** Information **
[Start of section]

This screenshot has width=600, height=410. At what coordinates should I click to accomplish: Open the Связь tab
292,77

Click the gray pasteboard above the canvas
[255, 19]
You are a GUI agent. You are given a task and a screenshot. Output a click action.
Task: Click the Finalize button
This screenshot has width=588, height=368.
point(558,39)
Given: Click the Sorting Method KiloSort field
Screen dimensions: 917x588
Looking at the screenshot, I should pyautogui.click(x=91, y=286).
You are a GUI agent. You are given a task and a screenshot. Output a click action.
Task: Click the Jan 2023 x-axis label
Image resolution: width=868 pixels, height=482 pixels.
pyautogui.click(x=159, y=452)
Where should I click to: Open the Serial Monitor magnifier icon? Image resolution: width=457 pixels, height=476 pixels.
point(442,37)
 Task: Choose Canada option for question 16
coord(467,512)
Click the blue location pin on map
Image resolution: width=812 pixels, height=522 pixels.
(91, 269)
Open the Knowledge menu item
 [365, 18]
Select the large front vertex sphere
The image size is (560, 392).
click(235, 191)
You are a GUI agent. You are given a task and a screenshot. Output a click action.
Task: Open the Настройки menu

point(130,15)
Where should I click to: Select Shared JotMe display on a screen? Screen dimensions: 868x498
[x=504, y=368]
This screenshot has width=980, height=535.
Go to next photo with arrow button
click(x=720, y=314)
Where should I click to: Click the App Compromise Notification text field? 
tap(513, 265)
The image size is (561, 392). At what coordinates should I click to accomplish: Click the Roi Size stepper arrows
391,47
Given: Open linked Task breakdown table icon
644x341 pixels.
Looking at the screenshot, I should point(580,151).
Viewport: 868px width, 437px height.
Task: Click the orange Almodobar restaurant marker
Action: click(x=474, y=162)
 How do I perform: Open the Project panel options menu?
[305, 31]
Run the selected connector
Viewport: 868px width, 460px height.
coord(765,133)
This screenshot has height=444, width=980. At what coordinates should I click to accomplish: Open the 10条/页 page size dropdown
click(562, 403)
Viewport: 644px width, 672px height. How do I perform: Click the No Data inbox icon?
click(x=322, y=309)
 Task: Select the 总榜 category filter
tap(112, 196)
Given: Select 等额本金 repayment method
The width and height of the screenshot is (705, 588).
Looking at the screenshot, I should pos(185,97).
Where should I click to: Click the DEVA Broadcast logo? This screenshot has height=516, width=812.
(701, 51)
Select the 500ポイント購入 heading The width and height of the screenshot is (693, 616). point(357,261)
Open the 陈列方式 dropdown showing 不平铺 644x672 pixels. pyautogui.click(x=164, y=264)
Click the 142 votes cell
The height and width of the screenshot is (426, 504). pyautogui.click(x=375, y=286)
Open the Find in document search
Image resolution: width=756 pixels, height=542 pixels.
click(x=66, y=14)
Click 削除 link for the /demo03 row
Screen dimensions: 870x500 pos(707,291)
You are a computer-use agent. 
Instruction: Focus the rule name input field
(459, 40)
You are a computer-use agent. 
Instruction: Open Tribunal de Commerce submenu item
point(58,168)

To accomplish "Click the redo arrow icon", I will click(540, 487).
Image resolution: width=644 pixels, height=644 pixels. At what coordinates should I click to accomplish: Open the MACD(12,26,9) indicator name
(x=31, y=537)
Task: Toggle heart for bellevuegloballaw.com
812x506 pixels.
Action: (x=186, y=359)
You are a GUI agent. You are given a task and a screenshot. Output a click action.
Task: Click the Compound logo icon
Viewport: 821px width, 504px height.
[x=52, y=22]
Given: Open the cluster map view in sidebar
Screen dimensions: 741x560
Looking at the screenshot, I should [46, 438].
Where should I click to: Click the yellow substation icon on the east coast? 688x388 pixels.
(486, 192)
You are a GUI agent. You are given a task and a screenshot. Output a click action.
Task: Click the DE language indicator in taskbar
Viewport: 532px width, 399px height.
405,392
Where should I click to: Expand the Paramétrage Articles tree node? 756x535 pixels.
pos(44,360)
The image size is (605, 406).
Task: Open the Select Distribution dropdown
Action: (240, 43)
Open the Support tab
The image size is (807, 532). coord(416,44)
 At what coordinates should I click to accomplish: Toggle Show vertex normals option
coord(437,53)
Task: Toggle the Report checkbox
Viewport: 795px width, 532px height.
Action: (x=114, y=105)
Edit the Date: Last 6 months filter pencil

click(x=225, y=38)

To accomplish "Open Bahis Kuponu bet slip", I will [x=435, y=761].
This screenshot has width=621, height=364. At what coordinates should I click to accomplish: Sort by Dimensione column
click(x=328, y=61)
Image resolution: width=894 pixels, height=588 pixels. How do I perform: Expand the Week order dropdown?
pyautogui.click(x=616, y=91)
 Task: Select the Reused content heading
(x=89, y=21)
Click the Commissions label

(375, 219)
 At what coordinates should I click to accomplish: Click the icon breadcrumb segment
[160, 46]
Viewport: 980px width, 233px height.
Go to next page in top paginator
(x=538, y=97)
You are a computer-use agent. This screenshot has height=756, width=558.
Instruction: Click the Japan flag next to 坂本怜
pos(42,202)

[End of section]

** What is needed **
Every line above with the string "will" in it should be copied into the answer.

** Solution to this problem **
To accomplish "Click the redo arrow icon", I will click(540, 487).
To accomplish "Open Bahis Kuponu bet slip", I will [x=435, y=761].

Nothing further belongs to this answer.